Emotional States has been chosen to provoke a broad interpretation across design disciplines, with immersive and engaging installations that interrogate how design affects every aspect of our lives – the way we live and how we live – but also influences our very being, emotions and experiences.
One of the 40 countries was Poland, it’s exhibition, titled A Matter of Things, presents everyday items, from a telephone to a string of toilet paper rolls, and explores why they resonate so strongly in the Polish psyche.
Poland’s installation displays objects that appear meaningless but are loaded with emotional weight. Ten objects have been selected that are strongly connected to emotionally charged events in recent Polish history.
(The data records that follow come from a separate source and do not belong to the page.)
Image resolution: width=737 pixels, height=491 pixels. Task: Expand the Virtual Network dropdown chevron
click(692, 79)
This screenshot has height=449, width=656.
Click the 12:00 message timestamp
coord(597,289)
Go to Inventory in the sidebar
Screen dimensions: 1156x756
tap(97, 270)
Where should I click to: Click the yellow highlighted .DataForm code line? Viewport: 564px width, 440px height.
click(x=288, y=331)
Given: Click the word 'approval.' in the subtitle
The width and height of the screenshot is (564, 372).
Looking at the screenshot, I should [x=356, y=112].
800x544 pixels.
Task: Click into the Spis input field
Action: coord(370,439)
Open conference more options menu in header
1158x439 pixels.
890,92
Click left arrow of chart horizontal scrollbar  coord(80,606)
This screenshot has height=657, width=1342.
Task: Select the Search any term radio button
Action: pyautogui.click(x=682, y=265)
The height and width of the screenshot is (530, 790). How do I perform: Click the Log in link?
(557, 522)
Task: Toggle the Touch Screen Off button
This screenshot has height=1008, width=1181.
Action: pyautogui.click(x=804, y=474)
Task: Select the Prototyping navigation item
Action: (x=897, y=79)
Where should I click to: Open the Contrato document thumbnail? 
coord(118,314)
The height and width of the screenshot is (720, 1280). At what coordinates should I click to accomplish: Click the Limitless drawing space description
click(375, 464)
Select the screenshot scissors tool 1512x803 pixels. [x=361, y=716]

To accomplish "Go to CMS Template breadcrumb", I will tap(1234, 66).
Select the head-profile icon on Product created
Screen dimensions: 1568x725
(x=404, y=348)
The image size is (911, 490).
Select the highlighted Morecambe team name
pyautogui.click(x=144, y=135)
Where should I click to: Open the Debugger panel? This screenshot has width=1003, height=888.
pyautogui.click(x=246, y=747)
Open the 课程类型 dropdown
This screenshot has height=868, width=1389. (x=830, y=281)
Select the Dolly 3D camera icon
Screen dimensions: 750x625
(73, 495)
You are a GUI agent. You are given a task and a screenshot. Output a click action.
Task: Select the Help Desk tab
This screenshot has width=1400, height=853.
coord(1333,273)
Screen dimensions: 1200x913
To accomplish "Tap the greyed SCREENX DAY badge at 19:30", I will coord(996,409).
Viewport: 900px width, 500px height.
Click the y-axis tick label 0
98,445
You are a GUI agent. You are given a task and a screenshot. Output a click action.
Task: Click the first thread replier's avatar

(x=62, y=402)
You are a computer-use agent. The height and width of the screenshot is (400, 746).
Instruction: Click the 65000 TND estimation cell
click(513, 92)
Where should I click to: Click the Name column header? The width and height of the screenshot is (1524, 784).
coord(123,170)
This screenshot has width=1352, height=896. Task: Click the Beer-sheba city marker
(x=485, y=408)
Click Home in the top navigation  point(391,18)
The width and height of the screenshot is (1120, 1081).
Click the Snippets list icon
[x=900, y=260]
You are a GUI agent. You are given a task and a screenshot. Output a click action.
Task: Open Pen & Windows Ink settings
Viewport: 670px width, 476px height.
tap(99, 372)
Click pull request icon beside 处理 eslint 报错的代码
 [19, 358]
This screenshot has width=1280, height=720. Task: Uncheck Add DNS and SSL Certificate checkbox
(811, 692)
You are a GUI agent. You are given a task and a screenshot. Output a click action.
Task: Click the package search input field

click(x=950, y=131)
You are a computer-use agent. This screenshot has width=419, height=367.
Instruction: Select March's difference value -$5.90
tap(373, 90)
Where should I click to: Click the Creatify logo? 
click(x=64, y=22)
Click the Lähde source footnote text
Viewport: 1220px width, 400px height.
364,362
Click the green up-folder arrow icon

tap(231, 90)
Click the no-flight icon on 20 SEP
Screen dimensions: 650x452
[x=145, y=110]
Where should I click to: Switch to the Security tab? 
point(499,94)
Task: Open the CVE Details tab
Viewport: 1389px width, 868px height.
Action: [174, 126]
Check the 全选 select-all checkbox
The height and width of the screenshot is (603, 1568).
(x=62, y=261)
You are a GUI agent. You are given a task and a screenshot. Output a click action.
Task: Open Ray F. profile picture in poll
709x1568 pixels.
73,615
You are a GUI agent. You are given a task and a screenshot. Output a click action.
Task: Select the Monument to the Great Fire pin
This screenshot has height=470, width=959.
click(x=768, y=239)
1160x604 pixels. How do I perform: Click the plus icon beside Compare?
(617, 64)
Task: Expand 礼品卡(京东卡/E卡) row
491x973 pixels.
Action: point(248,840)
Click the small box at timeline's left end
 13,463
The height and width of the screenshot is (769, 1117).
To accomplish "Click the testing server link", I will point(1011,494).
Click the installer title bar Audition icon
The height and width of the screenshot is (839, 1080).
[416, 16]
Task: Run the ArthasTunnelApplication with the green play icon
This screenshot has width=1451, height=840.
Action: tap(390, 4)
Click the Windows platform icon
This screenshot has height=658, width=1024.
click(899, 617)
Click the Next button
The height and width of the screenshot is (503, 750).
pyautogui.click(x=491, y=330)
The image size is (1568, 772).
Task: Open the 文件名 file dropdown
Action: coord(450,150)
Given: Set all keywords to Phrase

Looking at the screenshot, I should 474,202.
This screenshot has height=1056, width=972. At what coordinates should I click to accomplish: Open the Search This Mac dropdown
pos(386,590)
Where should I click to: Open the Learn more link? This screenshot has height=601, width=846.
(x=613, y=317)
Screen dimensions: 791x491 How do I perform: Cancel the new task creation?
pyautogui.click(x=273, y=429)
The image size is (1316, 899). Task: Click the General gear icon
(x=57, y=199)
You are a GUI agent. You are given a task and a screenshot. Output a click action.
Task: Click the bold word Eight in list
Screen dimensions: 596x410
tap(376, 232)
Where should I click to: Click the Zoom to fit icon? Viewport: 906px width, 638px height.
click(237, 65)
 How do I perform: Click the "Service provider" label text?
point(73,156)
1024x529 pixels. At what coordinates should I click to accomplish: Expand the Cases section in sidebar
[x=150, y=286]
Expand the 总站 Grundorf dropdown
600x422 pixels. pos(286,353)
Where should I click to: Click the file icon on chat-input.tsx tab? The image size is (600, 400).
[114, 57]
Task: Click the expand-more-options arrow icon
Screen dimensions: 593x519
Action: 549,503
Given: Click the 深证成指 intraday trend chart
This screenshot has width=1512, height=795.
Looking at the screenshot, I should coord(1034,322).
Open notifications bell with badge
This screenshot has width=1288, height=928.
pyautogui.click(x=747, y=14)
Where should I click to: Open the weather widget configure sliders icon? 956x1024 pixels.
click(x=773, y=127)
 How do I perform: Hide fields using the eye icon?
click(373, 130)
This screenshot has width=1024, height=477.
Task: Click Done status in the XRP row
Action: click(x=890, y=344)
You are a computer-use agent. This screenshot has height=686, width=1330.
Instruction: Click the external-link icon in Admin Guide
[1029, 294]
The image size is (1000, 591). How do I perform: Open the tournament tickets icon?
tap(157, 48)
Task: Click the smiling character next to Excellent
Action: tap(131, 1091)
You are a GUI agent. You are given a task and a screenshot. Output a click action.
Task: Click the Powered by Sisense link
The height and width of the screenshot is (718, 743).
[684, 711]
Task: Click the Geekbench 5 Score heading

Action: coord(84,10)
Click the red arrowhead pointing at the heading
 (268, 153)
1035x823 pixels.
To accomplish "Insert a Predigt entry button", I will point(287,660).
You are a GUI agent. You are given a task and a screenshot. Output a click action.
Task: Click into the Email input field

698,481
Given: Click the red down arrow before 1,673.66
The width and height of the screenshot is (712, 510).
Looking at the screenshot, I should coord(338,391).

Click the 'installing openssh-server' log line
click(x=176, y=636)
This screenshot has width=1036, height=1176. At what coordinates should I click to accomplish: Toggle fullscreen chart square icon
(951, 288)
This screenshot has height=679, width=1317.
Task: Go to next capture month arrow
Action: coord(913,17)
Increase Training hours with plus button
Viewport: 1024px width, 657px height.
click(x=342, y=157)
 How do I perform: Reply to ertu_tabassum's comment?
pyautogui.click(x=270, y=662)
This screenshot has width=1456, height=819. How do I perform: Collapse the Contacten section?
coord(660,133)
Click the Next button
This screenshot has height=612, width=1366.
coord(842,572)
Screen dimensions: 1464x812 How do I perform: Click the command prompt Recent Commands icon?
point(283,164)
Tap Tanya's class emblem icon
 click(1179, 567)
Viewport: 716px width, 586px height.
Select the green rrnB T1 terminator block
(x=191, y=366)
They range from a manhole, a symbol of the Warsaw Uprising, during which the sewer network was vital for moving Resistance troops and equipment – to a camp bed, which as a makeshift shop counter came to embody the black-market boom of the 1990s. Each object is presented as a generic model, given the status of a cultural symbol. They are reminiscent of prototypes awaiting the final touches, such as texture, material and colour. Moodboards put these objects into historical context, combining comic- book-style drawings, archival photographs and still. The curator hopes the exhibit will spark interest in Polish history and the ways in which we use emotions, stories and objects to illustrate these events and highlight how increasingly necessary it is to decrypt the meaning of things in order to be familiar with the cultural codes of a given community or nation.
The exhibition received the honourable mention award.
Walking through the exhibitions, the congestion around the Polish exhibition became apparent. The cowed moves into a dance between the objects, the visitors engaged with it, read the boards their faces expressing emotions – from sadness to laughter.
This exhibition made the most memorable impression on me, with components of learning, emotional experience and thoughts, that’s stay with you long after you have left the exhibition space – like only a powerful design/art can.